[Stored records]
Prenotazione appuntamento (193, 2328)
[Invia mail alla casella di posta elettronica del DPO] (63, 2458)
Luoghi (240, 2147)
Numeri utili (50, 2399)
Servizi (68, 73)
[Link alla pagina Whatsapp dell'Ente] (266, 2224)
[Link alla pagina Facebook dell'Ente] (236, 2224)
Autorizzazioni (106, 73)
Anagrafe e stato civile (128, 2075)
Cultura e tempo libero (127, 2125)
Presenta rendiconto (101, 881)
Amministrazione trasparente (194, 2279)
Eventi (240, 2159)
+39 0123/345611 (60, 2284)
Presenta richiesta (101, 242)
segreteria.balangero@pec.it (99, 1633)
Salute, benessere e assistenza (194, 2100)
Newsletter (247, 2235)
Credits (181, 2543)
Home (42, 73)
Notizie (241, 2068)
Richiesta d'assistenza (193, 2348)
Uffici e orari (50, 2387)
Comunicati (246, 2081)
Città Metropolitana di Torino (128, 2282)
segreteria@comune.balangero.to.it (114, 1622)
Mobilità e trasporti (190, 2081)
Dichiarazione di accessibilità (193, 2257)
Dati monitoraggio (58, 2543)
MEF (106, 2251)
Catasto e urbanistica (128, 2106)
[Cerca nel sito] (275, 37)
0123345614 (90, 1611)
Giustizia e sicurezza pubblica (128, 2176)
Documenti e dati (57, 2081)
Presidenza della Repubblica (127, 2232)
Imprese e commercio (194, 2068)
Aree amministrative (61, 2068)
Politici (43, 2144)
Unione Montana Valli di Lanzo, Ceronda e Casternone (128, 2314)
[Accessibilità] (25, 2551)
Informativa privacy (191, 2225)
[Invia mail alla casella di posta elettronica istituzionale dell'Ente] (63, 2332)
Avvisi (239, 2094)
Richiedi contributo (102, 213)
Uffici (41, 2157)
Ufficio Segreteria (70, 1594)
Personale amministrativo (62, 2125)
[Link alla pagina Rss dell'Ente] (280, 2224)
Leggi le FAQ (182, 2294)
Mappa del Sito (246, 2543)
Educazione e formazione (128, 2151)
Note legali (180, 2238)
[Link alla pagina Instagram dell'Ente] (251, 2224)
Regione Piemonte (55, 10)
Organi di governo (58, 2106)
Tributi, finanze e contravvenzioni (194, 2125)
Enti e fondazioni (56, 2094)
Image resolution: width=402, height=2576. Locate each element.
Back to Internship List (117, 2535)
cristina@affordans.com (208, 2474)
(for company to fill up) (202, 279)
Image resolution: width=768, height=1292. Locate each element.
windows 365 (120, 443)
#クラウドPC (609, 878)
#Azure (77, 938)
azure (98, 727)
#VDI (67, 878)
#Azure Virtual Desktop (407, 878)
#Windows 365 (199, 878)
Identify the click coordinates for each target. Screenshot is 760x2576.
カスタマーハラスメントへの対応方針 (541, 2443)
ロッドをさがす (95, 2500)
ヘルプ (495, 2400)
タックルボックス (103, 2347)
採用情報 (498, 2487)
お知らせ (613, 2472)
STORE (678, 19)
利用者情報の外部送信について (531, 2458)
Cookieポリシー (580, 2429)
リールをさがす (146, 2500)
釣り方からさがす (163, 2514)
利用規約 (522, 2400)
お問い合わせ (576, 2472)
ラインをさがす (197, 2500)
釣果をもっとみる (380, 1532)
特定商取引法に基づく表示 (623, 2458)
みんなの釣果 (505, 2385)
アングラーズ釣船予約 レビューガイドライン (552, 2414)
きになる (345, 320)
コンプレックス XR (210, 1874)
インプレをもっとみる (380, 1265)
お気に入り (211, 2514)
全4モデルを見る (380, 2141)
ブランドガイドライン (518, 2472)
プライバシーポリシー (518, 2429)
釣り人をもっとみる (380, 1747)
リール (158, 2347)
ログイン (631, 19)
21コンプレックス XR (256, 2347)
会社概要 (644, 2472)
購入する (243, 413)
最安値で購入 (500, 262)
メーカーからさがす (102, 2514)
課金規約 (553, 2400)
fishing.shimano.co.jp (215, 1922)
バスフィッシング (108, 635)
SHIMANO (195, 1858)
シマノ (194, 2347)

## [Task statement]
Copy out the lines above exactly, beginning at the one that contains "#VDI (67, 878)" and ending at the one that contains "STORE (678, 19)".

## [Task answer]
#VDI (67, 878)
#Azure Virtual Desktop (407, 878)
#Windows 365 (199, 878)
Identify the click coordinates for each target. Screenshot is 760x2576.
カスタマーハラスメントへの対応方針 (541, 2443)
ロッドをさがす (95, 2500)
ヘルプ (495, 2400)
タックルボックス (103, 2347)
採用情報 (498, 2487)
お知らせ (613, 2472)
STORE (678, 19)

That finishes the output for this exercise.